[[ Records for processing open ]]

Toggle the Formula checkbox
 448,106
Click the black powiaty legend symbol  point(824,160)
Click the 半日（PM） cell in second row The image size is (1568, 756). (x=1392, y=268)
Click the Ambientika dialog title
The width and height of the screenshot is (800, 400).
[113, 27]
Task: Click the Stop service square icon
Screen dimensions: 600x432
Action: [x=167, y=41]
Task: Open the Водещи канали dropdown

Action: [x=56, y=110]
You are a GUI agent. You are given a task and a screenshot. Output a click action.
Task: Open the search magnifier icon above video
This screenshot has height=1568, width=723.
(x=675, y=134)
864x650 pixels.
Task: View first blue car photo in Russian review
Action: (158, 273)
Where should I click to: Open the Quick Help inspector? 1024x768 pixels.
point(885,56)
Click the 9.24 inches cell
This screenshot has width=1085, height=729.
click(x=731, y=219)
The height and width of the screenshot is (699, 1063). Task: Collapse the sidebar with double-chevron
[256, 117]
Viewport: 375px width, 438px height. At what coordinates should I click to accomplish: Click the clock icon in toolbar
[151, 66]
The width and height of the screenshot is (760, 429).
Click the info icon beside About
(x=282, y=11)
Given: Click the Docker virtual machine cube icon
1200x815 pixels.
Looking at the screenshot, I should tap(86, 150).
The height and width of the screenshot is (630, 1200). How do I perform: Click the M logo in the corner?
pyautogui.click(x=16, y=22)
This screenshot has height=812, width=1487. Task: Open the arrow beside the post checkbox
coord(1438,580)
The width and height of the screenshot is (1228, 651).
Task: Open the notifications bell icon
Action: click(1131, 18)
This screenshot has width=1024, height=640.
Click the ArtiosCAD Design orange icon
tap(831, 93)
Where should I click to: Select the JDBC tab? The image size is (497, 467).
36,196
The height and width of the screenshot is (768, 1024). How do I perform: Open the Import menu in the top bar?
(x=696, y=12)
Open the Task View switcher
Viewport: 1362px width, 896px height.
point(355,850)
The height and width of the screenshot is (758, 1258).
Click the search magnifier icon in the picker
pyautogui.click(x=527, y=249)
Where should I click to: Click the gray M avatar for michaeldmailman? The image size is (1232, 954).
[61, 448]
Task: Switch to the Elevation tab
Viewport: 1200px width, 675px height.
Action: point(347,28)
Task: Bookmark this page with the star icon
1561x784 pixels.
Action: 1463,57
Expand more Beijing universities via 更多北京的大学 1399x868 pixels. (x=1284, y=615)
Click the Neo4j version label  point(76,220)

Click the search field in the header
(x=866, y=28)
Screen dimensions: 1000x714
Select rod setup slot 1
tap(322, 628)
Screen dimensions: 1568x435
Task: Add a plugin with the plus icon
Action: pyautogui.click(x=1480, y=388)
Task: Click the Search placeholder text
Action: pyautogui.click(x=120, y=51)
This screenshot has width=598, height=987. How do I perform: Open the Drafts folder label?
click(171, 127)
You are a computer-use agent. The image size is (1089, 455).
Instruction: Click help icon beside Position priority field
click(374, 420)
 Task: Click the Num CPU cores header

[[ Records for processing closed ]]

- **Problem to solve**: Please give an exact copy of the lines above, beginning with the line containing "This screenshot has width=1024, height=640." and running through the line containing "The height and width of the screenshot is (758, 1258).", and of no other lines.

- **Worked solution**:
This screenshot has width=1024, height=640.
Click the ArtiosCAD Design orange icon
tap(831, 93)
Where should I click to: Select the JDBC tab? The image size is (497, 467).
36,196
The height and width of the screenshot is (768, 1024). How do I perform: Open the Import menu in the top bar?
(x=696, y=12)
Open the Task View switcher
Viewport: 1362px width, 896px height.
point(355,850)
The height and width of the screenshot is (758, 1258).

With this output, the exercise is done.